The table above uses exact powers of two, so these are real mathematical figures, not marketing claims. In practice, however, protocol design is about more than raw probability. Message length, channel noise model, expected burst patterns, and implementation constraints all influence whether CRC-8 Dallas/Maxim is a good fit. For short identifiers and concise sensor transactions, it often is. For larger frames or safety-critical communications, developers frequently step up to CRC-16 or CRC-32.

How to Use the Calculator Correctly

1. Enter your message in the appropriate format. Use text mode for readable strings and hex mode for exact byte-level control.
2. Verify the parameters. For standard Dallas/Maxim work, keep poly at 0x31, init at 0x00, refin/refout true, and xorout 0x00.
3. Press calculate and inspect the displayed hex, decimal, and binary outputs.
4. Review the byte preview so you know exactly which bytes were processed.
5. Use the running CRC chart to compare intermediate states when troubleshooting with firmware or hardware logs.

Common Pitfalls

• Mixing text and hex interpretations. The characters “31 32 33” are not the same as the bytes 0x31, 0x32, 0x33 unless you intend them to be.
• Forgetting reflection. Dallas/Maxim is commonly reflected. Turning that off changes the algorithm.
• Using the wrong polynomial representation. Some references list reflected or reciprocal forms. Make sure you know whether a document expects the normal polynomial or the reflected one in code.
• Appending the CRC in the wrong byte order or position. On an 8-bit CRC this is simpler than wider CRCs, but framing still matters.
• Comparing against a different protocol profile. “CRC-8” by itself is not enough detail.

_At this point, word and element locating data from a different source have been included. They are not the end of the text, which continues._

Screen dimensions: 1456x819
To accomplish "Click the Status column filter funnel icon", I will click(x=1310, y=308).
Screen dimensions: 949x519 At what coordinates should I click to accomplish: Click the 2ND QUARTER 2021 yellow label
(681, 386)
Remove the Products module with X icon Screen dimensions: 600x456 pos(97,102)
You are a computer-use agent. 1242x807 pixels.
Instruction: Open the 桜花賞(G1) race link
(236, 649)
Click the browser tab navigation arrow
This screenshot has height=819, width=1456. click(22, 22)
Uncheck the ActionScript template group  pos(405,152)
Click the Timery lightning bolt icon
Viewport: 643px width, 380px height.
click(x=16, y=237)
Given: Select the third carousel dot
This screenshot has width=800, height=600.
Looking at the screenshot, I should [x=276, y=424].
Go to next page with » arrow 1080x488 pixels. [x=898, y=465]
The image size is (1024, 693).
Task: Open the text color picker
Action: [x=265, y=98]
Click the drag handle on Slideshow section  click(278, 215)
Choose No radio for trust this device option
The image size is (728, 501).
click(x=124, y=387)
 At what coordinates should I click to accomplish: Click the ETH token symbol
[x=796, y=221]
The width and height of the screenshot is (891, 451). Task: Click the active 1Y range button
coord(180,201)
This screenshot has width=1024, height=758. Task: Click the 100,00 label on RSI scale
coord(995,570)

Where CRC-8 Dallas/Maxim Fits Best

This CRC is ideal where messages are short, overhead must stay tiny, and implementations need to be easy to audit. Typical examples include serial numbers, ROM code verification, compact command packets, low-power bus traffic, and small sensor payloads. It is less attractive when packets grow longer or when the cost of a missed error becomes severe. In those scenarios, a 16-bit or 32-bit CRC generally provides a better margin.

Even so, CRC-8 Dallas/Maxim remains relevant because embedded development is full of narrow buses, battery-powered devices, and low-cost microcontrollers. A one-byte CRC that is standardized, well-known, and easy to validate with the canonical test string continues to be useful. The trick is disciplined implementation. Engineers should document the exact parameter set in protocol specifications, include at least one worked example, and test both transmit and receive paths using known vectors.

Reference and Further Reading

If you want to go deeper into CRC theory, polynomial selection, and protocol quality, these external references are excellent starting points:

• Carnegie Mellon University CRC resources by Philip Koopman
• MIT 6.02 notes on error detection and CRC concepts
• National Institute of Standards and Technology

Final Takeaway

A CRC-8 Dallas/Maxim calculator is more than a convenience widget. It is a verification aid, an interoperability checkpoint, and a debugging accelerator. When you use it with the correct parameter set, it gives you a reliable one-byte checksum for compact messages and device data. The most important habits are simple: know your bytes, know your parameters, verify with the standard check vector, and compare intermediate states when debugging. Follow those steps and CRC mismatches become much easier to solve.